**REQUIREMENT:** The entire set of lines below should be copied exactly.

**DATA:**
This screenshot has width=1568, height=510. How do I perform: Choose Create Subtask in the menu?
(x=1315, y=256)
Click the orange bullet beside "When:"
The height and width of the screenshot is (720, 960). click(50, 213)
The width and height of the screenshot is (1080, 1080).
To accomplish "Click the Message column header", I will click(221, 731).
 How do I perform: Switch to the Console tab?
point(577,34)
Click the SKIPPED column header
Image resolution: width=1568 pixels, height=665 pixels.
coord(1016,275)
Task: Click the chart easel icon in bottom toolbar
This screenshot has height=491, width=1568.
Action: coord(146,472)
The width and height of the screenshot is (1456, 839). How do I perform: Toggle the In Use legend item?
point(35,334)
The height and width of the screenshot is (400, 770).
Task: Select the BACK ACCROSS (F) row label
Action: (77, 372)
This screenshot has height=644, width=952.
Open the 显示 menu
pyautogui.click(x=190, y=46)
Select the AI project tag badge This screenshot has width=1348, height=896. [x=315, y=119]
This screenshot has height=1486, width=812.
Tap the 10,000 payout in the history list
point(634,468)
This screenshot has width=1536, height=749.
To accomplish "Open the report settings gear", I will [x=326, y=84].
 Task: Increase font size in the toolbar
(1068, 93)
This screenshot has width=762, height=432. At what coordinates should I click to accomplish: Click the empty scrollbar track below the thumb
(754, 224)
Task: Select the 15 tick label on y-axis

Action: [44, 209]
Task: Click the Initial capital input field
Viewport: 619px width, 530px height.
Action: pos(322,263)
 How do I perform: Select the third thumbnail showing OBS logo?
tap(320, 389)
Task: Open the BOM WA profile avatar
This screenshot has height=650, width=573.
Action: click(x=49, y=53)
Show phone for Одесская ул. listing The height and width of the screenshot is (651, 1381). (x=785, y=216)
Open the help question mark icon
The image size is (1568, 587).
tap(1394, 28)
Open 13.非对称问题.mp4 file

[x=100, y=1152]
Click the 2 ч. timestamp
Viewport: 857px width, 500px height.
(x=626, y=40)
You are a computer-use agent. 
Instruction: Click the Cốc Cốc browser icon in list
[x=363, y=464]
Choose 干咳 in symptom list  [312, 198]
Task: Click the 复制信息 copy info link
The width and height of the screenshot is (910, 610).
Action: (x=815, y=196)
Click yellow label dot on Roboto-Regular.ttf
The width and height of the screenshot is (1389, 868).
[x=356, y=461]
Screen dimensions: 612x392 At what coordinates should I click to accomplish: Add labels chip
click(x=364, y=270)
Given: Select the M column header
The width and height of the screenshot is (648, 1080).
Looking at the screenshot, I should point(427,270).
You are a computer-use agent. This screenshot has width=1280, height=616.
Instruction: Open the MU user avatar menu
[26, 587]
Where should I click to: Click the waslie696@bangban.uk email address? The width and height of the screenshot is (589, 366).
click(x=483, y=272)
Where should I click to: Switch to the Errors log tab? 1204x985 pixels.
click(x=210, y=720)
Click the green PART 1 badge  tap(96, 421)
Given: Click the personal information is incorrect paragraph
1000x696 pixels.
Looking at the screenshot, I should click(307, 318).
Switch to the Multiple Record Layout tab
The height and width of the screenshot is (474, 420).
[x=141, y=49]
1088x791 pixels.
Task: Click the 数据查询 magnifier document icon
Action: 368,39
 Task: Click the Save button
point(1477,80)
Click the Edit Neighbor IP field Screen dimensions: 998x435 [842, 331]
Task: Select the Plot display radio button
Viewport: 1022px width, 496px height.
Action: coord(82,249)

**ANSWER AREA:**
This screenshot has width=1568, height=510. How do I perform: Choose Create Subtask in the menu?
(x=1315, y=256)
Click the orange bullet beside "When:"
The height and width of the screenshot is (720, 960). click(50, 213)
The width and height of the screenshot is (1080, 1080).
To accomplish "Click the Message column header", I will click(221, 731).
 How do I perform: Switch to the Console tab?
point(577,34)
Click the SKIPPED column header
Image resolution: width=1568 pixels, height=665 pixels.
coord(1016,275)
Task: Click the chart easel icon in bottom toolbar
This screenshot has height=491, width=1568.
Action: coord(146,472)
The width and height of the screenshot is (1456, 839). How do I perform: Toggle the In Use legend item?
point(35,334)
The height and width of the screenshot is (400, 770).
Task: Select the BACK ACCROSS (F) row label
Action: (77, 372)
This screenshot has height=644, width=952.
Open the 显示 menu
pyautogui.click(x=190, y=46)
Select the AI project tag badge This screenshot has width=1348, height=896. [x=315, y=119]
This screenshot has height=1486, width=812.
Tap the 10,000 payout in the history list
point(634,468)
This screenshot has width=1536, height=749.
To accomplish "Open the report settings gear", I will [x=326, y=84].
 Task: Increase font size in the toolbar
(1068, 93)
This screenshot has width=762, height=432. At what coordinates should I click to accomplish: Click the empty scrollbar track below the thumb
(754, 224)
Task: Select the 15 tick label on y-axis

Action: [44, 209]
Task: Click the Initial capital input field
Viewport: 619px width, 530px height.
Action: pos(322,263)
 How do I perform: Select the third thumbnail showing OBS logo?
tap(320, 389)
Task: Open the BOM WA profile avatar
This screenshot has height=650, width=573.
Action: click(x=49, y=53)
Show phone for Одесская ул. listing The height and width of the screenshot is (651, 1381). (x=785, y=216)
Open the help question mark icon
The image size is (1568, 587).
tap(1394, 28)
Open 13.非对称问题.mp4 file

[x=100, y=1152]
Click the 2 ч. timestamp
Viewport: 857px width, 500px height.
(x=626, y=40)
You are a computer-use agent. 
Instruction: Click the Cốc Cốc browser icon in list
[x=363, y=464]
Choose 干咳 in symptom list  [312, 198]
Task: Click the 复制信息 copy info link
The width and height of the screenshot is (910, 610).
Action: (x=815, y=196)
Click yellow label dot on Roboto-Regular.ttf
The width and height of the screenshot is (1389, 868).
[x=356, y=461]
Screen dimensions: 612x392 At what coordinates should I click to accomplish: Add labels chip
click(x=364, y=270)
Given: Select the M column header
The width and height of the screenshot is (648, 1080).
Looking at the screenshot, I should point(427,270).
You are a computer-use agent. This screenshot has width=1280, height=616.
Instruction: Open the MU user avatar menu
[26, 587]
Where should I click to: Click the waslie696@bangban.uk email address? The width and height of the screenshot is (589, 366).
click(x=483, y=272)
Where should I click to: Switch to the Errors log tab? 1204x985 pixels.
click(x=210, y=720)
Click the green PART 1 badge  tap(96, 421)
Given: Click the personal information is incorrect paragraph
1000x696 pixels.
Looking at the screenshot, I should click(307, 318).
Switch to the Multiple Record Layout tab
The height and width of the screenshot is (474, 420).
[x=141, y=49]
1088x791 pixels.
Task: Click the 数据查询 magnifier document icon
Action: 368,39
 Task: Click the Save button
point(1477,80)
Click the Edit Neighbor IP field Screen dimensions: 998x435 [842, 331]
Task: Select the Plot display radio button
Viewport: 1022px width, 496px height.
Action: coord(82,249)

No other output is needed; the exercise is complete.